(1)
Yesterday in our town forty seven pedestrians
observed symptoms of seasonal depression
sometime between sunup and inevitable sundown.
Of them, twelve coped with a half-panic whose queasy
threshold is hard to tell of, and let’s not forget
the new hires, a couple mangled on a conveyor belt.
It’s a small town mind you, and the poison being
out of sight doesn’t help. It may be far-fetched to say
it undergirds the subtlest of our exchanges but—
I believe I saw poison take plain form seeing a boy
splurge his first paycheck in a candy shop, a boy
unaware his pride inflamed the poison’s dosage.
(2)
As the boy grew I mustered up the will to ask
if he sensed it like sand sidelong down his spine
as I did. There’s a medicine just for that, he said.
Practically a balm easing one’s shiver, and sweet:
we all heard tell. Imagine it in my head the years
I believed my insides turned purple against an ill wind.
(3)
I want to show the world its poison
however tough it is for busy souls to take notice
or fraught or pale my powers to sway them.
I’ve long wanted to expose this poison for what
it is, can hardly perceive it with my dearth
of five senses or say why it resists being named.
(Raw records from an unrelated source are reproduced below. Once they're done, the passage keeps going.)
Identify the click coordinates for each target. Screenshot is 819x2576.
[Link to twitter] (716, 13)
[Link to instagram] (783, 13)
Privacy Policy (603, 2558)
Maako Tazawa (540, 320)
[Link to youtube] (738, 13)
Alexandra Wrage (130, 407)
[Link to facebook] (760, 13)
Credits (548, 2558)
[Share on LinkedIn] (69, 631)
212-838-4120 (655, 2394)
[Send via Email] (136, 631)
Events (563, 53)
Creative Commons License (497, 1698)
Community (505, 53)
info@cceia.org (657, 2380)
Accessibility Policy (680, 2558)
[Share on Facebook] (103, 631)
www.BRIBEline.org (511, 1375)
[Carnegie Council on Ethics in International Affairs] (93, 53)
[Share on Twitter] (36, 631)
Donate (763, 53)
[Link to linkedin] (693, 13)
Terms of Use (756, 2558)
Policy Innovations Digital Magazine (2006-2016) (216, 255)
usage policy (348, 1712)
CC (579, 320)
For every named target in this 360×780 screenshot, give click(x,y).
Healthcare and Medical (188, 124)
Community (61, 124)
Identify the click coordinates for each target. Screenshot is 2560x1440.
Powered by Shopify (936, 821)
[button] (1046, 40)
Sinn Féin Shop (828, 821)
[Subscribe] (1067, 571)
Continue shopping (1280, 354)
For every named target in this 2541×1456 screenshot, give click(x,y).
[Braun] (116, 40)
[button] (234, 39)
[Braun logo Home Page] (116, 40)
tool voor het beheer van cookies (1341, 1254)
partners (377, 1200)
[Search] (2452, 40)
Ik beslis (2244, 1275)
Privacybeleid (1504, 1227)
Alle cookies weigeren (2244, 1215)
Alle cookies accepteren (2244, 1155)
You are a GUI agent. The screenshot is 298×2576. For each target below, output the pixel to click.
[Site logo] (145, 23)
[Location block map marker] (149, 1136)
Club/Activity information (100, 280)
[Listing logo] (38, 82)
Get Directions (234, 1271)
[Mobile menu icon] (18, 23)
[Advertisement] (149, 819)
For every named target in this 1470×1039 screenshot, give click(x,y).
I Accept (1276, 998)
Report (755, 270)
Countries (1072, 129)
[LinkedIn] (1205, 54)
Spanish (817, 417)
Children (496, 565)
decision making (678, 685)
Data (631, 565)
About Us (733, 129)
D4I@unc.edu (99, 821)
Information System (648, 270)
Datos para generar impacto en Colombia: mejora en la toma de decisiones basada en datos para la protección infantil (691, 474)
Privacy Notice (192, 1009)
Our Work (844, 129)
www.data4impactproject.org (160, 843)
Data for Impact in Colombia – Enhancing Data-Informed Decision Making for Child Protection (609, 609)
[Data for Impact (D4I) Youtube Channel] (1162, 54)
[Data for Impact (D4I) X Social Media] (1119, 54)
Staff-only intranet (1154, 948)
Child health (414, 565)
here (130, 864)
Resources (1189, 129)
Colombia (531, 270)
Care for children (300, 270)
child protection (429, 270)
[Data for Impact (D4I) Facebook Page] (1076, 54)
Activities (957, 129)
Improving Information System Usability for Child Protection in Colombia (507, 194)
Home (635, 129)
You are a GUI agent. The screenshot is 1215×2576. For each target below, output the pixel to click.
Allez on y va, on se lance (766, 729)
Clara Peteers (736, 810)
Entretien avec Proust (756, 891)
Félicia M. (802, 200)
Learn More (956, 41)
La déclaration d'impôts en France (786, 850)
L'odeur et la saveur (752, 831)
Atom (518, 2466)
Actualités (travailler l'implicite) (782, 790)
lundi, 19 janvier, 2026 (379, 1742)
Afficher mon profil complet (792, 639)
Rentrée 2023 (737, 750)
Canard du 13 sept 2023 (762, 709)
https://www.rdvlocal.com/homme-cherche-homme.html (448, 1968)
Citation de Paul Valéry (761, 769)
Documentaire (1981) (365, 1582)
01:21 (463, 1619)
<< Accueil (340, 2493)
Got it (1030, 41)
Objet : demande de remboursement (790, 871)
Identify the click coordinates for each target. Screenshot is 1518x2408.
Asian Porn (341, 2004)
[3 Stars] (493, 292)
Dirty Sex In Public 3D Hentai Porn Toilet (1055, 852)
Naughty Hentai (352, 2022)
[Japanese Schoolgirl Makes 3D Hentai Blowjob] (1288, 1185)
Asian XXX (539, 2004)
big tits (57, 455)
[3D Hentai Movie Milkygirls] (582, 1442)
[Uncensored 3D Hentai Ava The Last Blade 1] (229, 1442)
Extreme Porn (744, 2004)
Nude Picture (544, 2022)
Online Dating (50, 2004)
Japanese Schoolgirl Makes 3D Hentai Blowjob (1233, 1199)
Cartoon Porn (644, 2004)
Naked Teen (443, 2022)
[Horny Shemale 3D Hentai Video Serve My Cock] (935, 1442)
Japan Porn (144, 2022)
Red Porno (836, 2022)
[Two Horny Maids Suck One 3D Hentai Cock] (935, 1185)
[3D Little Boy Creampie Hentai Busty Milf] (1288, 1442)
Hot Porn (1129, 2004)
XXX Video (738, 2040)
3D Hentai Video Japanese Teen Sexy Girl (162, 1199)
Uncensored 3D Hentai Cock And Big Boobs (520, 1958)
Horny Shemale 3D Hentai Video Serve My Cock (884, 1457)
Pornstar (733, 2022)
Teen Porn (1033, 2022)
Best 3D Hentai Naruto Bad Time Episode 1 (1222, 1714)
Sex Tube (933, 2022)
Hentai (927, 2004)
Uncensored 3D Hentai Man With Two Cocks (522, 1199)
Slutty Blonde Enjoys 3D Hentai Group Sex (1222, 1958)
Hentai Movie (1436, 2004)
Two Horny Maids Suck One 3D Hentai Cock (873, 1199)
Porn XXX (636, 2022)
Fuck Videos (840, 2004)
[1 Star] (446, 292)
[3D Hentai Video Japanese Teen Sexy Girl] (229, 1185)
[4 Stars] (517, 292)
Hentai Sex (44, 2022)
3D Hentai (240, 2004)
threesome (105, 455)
Look, there it is, it’s in the air and in a stone
both starved of touched moments when we can
only give moments so few hours compared to it.
(4)
I would write into a modest book this twinning
of neural economics with neurotoxins were these not
dreamed-up hunches or pitied theories I mean.
Still what with children overworking their every cell
to offer the poison its heaping stockpile of energy,
you cannot fault me for trying, you cannot knowingly
and with a straight face tell me to shake
an invisible hand or, worse, to not seek succor
from its easygoing stealth—you can go heedless
like those before you who drink dark of its swelling,
write op-eds in light of elixirs pretending to bloodlessness,
to darlings, to fellowship, all the blue night.